Das bedeutete: Ich hatte einen vollen Schlafzyklus durchlaufen – aber gleichzeitig das Gefühl, in dieser Zeit nicht geschlafen, sondern weiter wach gelegen zu haben!

Die Glocken hatten mir vor Ort bewusst gemacht, dass die scheinbare Schlaflosigkeit über zweieinhalb Stunden real „nur“ ein Wachliegen von einer Stunde gewesen war. Ich hatte anderthalb Stunden länger geschlafen, als ich sonst „geschworen“ hätte. Mein Schlafdefizit war also geringer als angenommen.

Zum ersten Mal konnte ich – Dank der viertelstündlichen Glockenschläge in Levanto – wirklich nachvollziehen, dass das Phänomen der Einschlafträume, die mit einem Wachzustand verwechselt werden, existiert. Sehr spannend – und sehr erleichternd.

Der Uhrturm von Levanto
Foto: Sabine Paul, www.nerven-power.de

Die Bedeutung der Einschlafträume bei Schlafproblemen

Ursprünglich ging man in der Schlafforschung davon aus, dass wir nur in den REM-Phasen des Schlafs träumen. Diese Phasen sind durch schnelle Augenbewegungen (rapid eye movement = REM) gekennzeichnet und wir verarbeiten in ihnen emotionale Aspekte der Tagesereignisse. An solche Träume erinnern wir uns meist gut.

Später wurde bekannt, dass wir auch in den Nicht-REM-Phasen des Schlafs träumen, uns aber daran so gut wie nie erinnern.

Auch die Einschlafphase ist eine Nicht-REM-Phase. Sie hat eine weitere Besonderheit:
Die Träume in der Einschlafphase sind von Gedanken im Wachzustand nicht gut zu unterscheiden.
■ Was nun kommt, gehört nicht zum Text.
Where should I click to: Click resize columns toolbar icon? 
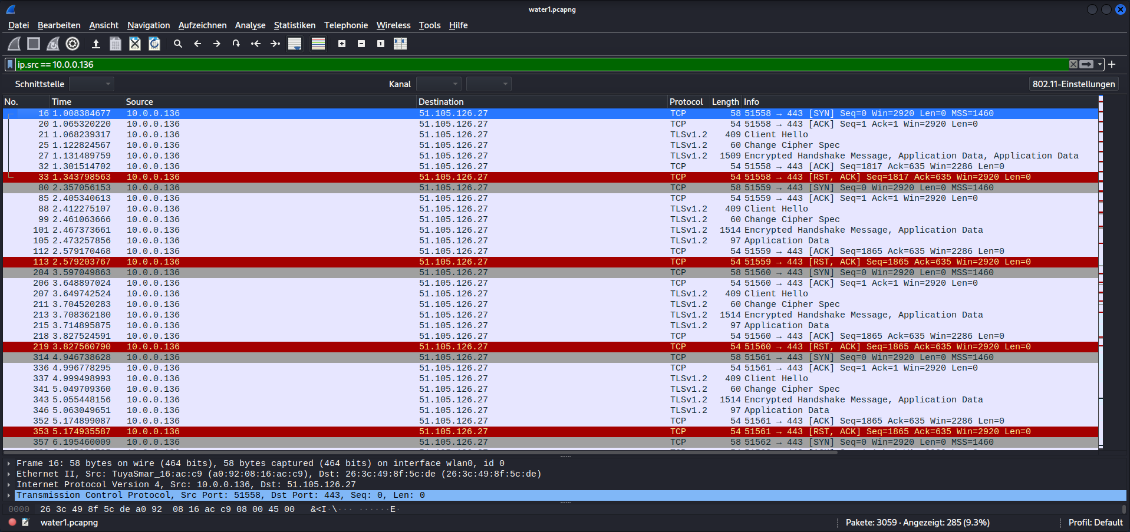pyautogui.click(x=400, y=44)

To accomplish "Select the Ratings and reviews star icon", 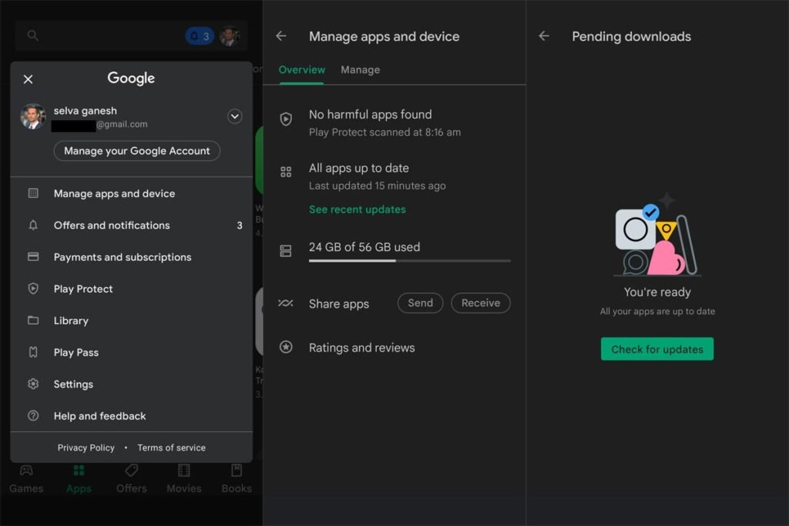I will pos(286,347).
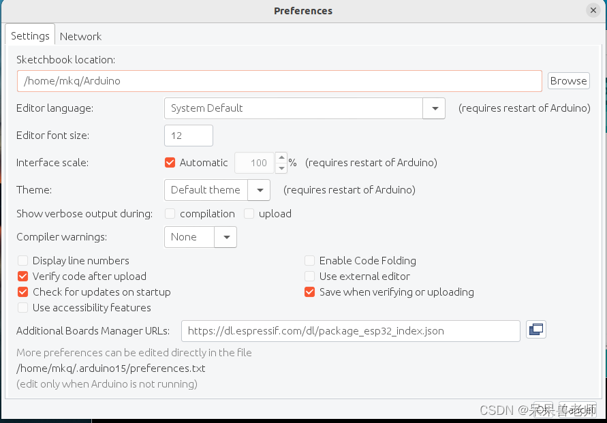Enable Code Folding checkbox

[x=310, y=261]
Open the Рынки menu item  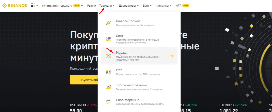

Es findet für uns ein nicht direkt wahrnehmbarer Übergang vom Wach- in den Schlafzustand statt – wir nehmen sozusagen unsere Gedanken aus dem Wachzustand in die erste Traumsequenz beim Einschlafen mit.

Die gute Nachricht ist also, dass wir wesentlich mehr schlafen, als wir wahrnehmen. Mit diesem Wissen lässt sich auch entspannter mit „schlaflosen“ Nächten umgehen. Denn das Schlafdefizit ist meist nicht so groß, wie wir meinen.

Diese Erkenntnis ist deshalb so wichtig, weil wir uns bei Schlafproblemen oft immer weiter selbst unter Druck setzen und so in eine Schlecht-Schlafen-Spirale rutschen. Je angespannter wir wegen eines (vermeintlichen) Schlafmangels sind, desto schwerer fällt in der nächsten Nacht das Einschlafen und Durchschlafen. Ein Teufelskreis beginnt.

Ein Weg daraus hinaus kann das Bewusstsein sein, mehr zu schlafen als man denkt und wahrnimmt – und sich dadurch von Schlafdefizit-Grübeleien zu befreien.

Bleiben Sie in der „Wachphase“ ruhig, schauen Sie möglichst nicht auf die Uhr und genießen Sie es einfach, im Bett zu liegen. Richten Sie Ihre Gedanken bewusst auf positive Erlebnisse oder Erinnerungen. Der Schlaf kommt (meist nicht wahrnehmbar) von allein. Je entspannter und positiver Sie sind, desto schneller.